I met my boyfriend, now my husband (have been married for two years) on my way back from my Dad’s funeral at Abura-Dunkwa, in the central region. We happened to sit together in an STC bus.
He didn’t even notice me until the car broke down and we had to wait for a couple of hours. He stopped using his phone after about an hour, turned to me and said, “This drivers don’t servicing their cars, all they do is focus on money money money until their cars develop faults in the middle of the road”.
I smiled and said nothing but ‘I know right’.
We had a long chat afterwards till we got to Accra. We exchanged contacts and went our separate ways. A day after he called and we spoke for a couple of hours.
We became cool, he invited me over for dinner, proposed and a year after we got married. He suggested that we don’t have sex until marriage. At first, I thought he was just being religious and a perfect gentleman, I couldn’t wait though but, I tried because I loved him.

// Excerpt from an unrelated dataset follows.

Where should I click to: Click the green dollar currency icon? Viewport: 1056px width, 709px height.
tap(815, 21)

He didn’t touch me on our wedding night because he said he was very tired. I understood him, I was tired too. We slept in one of the best hotels in Tema that evening. I could not sleep, I kept thinking of how our first sexual experience was going to be. Back in those days, my friends use to say guys who act as if they don’t want sex are warlords in bed.
Following day, I bathed pretty early because I was expecting him to make a move but the day ended without him trying to touch me. It continued like that till the fourth day, I was shy to ask but I finally had to cuz we were only going to be there for seven days.

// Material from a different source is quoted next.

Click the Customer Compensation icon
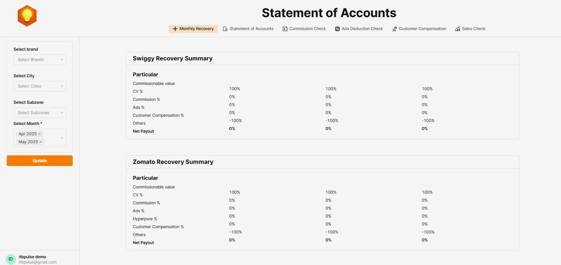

I needed sex, I am his wife now. I tried seducing him but he kept resisting. I didn’t give, I kept on trying till the sixth day, gave him blow-jobs, hand-jobs and all the naughty things you can think of but, his dick never showed any sign of rising. He said it was stress. And the ’are quiet guys really warlords in bed?’ question popped up in my head.

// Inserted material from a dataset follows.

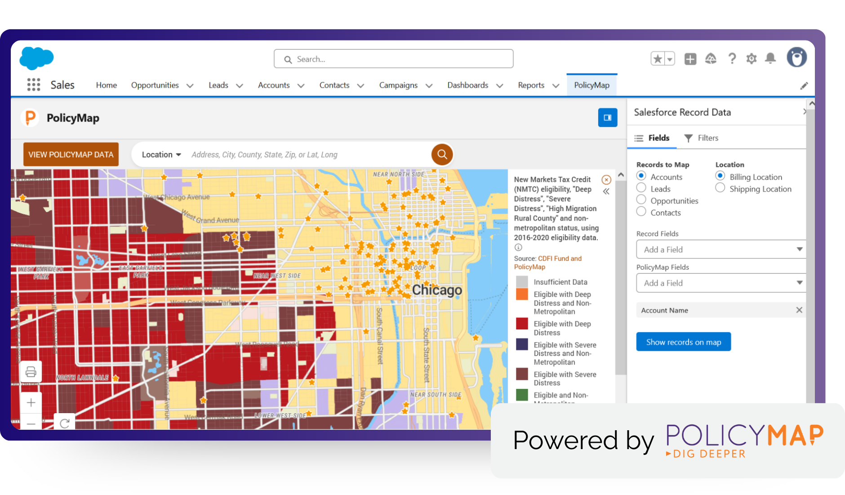Select Opportunities under Records to Map
The image size is (845, 495).
641,200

We finally left the hotel to our home. Life continued, he got me a car and lots of gifts. He is financially okay.
After almost a week at home and nothing has happened, I became angry and threatened to inform his parents that he is not touching me. He is a Mummy’s boy so I knew he would listen to her.
He begged me not to, that I should wake him up at dawn so we talk about it. Dawn came and guess what Ma’am, my man confessed to me that he is impotent. He said he noticed it when he was nineteen and has since then been secretly trying to cure but all his efforts failed. He has been to almost eight foreign countries yet could not get cured but he had to marry because his mother wanted him to. He added that he was returning from going to see a herbalist the day we met but no one has been able to heal him.
He was weeping like a baby, I could not believe it. I was just weeping.
I was so broken. I hated him at that moment. Nothing hurt me than the fact that he was able to fool me. Why didn’t he tell me earlier? Why would he want to marry me when he knew he wasn’t a man.
Please advise me, I want to divorce him but, he has threatened to commit suicide if I do because he does not want his parents knowing of his condition. He’s okay financially, we live in our own flat and I’ve a car of my own but, I need sex, I want a family.
I cannot adopt kids when I am capable of having one. It Hurts! I am so confused, please help me. I am depressed, I might just kill us, start cheating or divorce him. I need help!